# RECORD EXCERPTS:
|---|

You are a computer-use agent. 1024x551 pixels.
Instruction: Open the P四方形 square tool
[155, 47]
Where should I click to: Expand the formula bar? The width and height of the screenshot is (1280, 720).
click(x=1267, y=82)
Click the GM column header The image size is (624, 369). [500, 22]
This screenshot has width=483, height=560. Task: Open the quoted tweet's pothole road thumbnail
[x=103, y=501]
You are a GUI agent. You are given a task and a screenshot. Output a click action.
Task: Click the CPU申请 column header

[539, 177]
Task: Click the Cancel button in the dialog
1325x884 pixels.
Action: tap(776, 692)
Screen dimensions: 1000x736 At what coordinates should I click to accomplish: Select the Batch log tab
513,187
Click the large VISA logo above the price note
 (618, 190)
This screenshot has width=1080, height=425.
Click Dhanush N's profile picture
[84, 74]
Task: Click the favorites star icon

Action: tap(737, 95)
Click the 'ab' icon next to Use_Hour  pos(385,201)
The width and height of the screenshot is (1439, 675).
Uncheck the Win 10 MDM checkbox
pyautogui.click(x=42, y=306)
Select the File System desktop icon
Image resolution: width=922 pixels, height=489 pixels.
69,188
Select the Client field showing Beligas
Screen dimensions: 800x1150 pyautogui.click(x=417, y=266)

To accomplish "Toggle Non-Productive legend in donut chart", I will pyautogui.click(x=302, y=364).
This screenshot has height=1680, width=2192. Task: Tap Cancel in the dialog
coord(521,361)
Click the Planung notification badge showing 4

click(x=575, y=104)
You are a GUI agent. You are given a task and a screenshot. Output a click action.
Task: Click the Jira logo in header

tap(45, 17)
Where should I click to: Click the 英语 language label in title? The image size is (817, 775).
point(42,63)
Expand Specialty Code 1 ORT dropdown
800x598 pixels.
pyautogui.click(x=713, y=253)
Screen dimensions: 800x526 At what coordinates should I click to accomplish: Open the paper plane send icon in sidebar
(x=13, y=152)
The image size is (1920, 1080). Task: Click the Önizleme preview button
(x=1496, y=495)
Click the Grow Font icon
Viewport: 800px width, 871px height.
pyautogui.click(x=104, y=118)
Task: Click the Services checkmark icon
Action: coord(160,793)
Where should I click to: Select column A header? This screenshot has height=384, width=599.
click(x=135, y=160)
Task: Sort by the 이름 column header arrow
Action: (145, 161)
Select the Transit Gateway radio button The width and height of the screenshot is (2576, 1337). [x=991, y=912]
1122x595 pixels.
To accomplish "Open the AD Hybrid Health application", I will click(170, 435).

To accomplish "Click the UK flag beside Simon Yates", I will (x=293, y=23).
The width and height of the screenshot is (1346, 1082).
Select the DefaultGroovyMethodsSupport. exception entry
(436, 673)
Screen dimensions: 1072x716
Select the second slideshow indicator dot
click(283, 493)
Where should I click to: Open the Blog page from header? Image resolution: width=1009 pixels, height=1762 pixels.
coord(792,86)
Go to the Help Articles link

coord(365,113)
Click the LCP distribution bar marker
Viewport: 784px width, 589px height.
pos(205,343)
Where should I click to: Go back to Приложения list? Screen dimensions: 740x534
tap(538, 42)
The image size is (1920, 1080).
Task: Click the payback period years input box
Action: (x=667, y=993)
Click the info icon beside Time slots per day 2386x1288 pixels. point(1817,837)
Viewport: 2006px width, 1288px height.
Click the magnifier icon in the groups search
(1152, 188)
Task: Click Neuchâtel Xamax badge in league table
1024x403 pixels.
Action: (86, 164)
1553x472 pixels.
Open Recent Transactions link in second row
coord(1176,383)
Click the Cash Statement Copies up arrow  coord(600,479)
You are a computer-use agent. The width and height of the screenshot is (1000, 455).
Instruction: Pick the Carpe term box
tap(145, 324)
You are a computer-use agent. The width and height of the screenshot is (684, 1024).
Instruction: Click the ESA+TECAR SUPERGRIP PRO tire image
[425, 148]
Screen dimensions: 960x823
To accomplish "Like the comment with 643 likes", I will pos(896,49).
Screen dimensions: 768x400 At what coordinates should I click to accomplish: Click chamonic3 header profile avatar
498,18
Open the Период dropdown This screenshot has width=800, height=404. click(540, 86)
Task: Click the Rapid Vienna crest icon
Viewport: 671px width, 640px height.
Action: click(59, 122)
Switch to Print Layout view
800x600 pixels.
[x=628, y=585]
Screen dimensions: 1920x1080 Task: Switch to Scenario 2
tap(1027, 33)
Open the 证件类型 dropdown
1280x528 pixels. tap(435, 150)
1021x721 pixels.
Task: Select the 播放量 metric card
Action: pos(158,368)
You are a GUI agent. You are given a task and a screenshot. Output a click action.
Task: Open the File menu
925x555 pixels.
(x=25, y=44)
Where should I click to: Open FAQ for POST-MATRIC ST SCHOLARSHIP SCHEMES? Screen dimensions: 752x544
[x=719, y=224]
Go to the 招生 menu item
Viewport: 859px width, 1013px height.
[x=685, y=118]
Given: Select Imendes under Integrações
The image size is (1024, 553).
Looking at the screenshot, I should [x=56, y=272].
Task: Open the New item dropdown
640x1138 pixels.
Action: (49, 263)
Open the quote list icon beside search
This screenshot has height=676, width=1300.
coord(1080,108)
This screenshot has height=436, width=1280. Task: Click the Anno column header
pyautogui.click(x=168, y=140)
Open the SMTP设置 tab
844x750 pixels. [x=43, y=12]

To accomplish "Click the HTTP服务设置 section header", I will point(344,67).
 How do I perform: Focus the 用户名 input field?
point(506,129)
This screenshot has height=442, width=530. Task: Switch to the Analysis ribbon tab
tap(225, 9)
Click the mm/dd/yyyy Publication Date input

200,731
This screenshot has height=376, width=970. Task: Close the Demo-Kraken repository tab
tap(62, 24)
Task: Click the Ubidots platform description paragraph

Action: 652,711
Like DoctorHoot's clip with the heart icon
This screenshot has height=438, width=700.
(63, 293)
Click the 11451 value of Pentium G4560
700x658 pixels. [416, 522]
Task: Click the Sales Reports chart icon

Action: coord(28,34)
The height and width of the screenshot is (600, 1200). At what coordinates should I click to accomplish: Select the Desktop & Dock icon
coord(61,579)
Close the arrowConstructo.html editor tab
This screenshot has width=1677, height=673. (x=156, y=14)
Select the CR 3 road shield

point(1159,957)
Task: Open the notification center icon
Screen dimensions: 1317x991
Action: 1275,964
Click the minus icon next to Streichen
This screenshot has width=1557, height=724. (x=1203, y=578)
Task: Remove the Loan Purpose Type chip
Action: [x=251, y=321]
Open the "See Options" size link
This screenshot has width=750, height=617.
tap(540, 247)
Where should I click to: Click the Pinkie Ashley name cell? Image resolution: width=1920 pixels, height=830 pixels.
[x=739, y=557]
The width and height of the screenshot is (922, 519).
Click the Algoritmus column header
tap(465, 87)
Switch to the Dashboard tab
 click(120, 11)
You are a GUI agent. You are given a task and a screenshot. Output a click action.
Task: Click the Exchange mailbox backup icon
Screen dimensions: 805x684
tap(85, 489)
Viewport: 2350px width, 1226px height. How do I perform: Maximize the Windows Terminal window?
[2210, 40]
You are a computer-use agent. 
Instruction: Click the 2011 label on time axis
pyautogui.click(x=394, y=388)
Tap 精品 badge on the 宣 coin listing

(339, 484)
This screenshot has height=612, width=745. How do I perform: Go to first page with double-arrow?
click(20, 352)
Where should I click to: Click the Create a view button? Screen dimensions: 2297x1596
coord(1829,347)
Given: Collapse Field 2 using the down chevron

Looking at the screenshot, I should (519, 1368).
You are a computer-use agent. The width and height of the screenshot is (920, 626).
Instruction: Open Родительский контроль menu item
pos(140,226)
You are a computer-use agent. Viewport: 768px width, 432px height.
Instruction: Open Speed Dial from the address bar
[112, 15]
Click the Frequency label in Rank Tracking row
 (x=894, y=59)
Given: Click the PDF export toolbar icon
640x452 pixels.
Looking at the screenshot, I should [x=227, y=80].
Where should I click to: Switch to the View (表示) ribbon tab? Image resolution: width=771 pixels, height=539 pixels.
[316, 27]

|---|

# WHAT IS EXPECTED:
Reproduce without any change the material above, the stretch from the line containing "Where should I click to: Click the 英语" through the line containing "tap(145, 324)", both included.

# SOLUTION FOR THIS EXERCISE:
Where should I click to: Click the 英语 language label in title? The image size is (817, 775).
point(42,63)
Expand Specialty Code 1 ORT dropdown
800x598 pixels.
pyautogui.click(x=713, y=253)
Screen dimensions: 800x526 At what coordinates should I click to accomplish: Open the paper plane send icon in sidebar
(x=13, y=152)
The image size is (1920, 1080). Task: Click the Önizleme preview button
(x=1496, y=495)
Click the Grow Font icon
Viewport: 800px width, 871px height.
pyautogui.click(x=104, y=118)
Task: Click the Services checkmark icon
Action: coord(160,793)
Where should I click to: Select column A header? This screenshot has height=384, width=599.
click(x=135, y=160)
Task: Sort by the 이름 column header arrow
Action: (145, 161)
Select the Transit Gateway radio button The width and height of the screenshot is (2576, 1337). [x=991, y=912]
1122x595 pixels.
To accomplish "Open the AD Hybrid Health application", I will click(170, 435).

To accomplish "Click the UK flag beside Simon Yates", I will (x=293, y=23).
The width and height of the screenshot is (1346, 1082).
Select the DefaultGroovyMethodsSupport. exception entry
(436, 673)
Screen dimensions: 1072x716
Select the second slideshow indicator dot
click(283, 493)
Where should I click to: Open the Blog page from header? Image resolution: width=1009 pixels, height=1762 pixels.
coord(792,86)
Go to the Help Articles link

coord(365,113)
Click the LCP distribution bar marker
Viewport: 784px width, 589px height.
pos(205,343)
Where should I click to: Go back to Приложения list? Screen dimensions: 740x534
tap(538, 42)
The image size is (1920, 1080).
Task: Click the payback period years input box
Action: (x=667, y=993)
Click the info icon beside Time slots per day 2386x1288 pixels. point(1817,837)
Viewport: 2006px width, 1288px height.
Click the magnifier icon in the groups search
(1152, 188)
Task: Click Neuchâtel Xamax badge in league table
1024x403 pixels.
Action: (86, 164)
1553x472 pixels.
Open Recent Transactions link in second row
coord(1176,383)
Click the Cash Statement Copies up arrow  coord(600,479)
You are a computer-use agent. The width and height of the screenshot is (1000, 455).
Instruction: Pick the Carpe term box
tap(145, 324)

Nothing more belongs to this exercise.